The document is written under the Assumption a developer has already created strong ideas, that should flow into a pipeline. This could be done on paper, script or notebook, but the final product should already kind of manifested. Better in text, but in mind is also no issue.

As described in the Overview, the first step is to decide if a part of the pipeline is a Permanence or a PipelineProcess.

Internal logic

In detail the following image provides some information how the Pipeline is structured. If you do not want to read the internal logic jump straight to Create Config

UML

UML Diagram sketch of TensorImgPipeline

In the diagram are the three main components of the TensorImgPipeline depicted. The PipelineController class is central part of the pipeline, storing and providing all the necessary components of the pipeline. The Permanence abstract class is used to create new implementations for objects which hold permanent information about the pipeline. As example a Dataset is a kind of information, which a process needs to access, but could be created without the flow of the pipeline. Compared to a script a Dataset is mostly an instance which is in the global scope. The PipelineProcess abstract class is the opposite to a Permanence. As example a Visualization creates a figure, which displays given batch of images as subplots with certain config. Of course, we could extract further parts of the Visualization as new Permanence implementations, as example the parameters of the figure.

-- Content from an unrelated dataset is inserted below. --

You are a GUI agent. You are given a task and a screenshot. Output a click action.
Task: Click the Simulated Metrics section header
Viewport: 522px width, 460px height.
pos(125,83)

The PipelineController is instantiated with a dictionary of zero Permanence or more. This step is displayed as the aggregation1. Afterwards one PipelineProcesse or more are added to the PipelineController. This step is displayed as the composition1. The run method of the PipelineController class iterates over each PipelineProcess and calls it execute method, which uses (displayed as association1) the controller itself to access the Permanence if needed.

Since doing this by hand is cumbersome and error-prone, a PipelineBuilder class is provided, which executes this behavior.

Create Config

After the decision which Parts fall into either the Permanence or the PipelineProcess category, the creation of the config files begins.

It is not necessary to complete the configs at this point. The goal is to create a structure to begin with and complete later.

Following steps are necessary to create the config structure:

  1. Create new folder under configs with the name of the Pipeline.
  2. Create execute_pipeline.toml file inside this folder.
  3. Create initial_pipeline.toml file inside this folder.

The initial_pipeline.toml

Since not all components of a Pipeline should be part of the repository, it is necessary to provide such information.

Following components of a Pipeline needed to be defined inside this config:

  • Dependencies
  • Dataset locations
  • Model locations

An Example config could look like the following:

[dependencies.submodules.sam]
name = "segment_anything"
url = "https://github.com/facebookresearch/segment-anything.git"
commit = "dca509fe"

[data.datasets.pascal]
location = "/mnt/data1/datasets/image/voc/VOCdevkit/VOC2012/"
format = "pascalvoc"

[data.models.sam]
location = "/mnt/data1/models/sam/sam_vit_h_4b8939.pth"
format = "pth"

The dependency is in this case a git submodule, but could be also a pip package. The dependencies will be installed via uv pip install, so it will not interfere with pyproject.toml.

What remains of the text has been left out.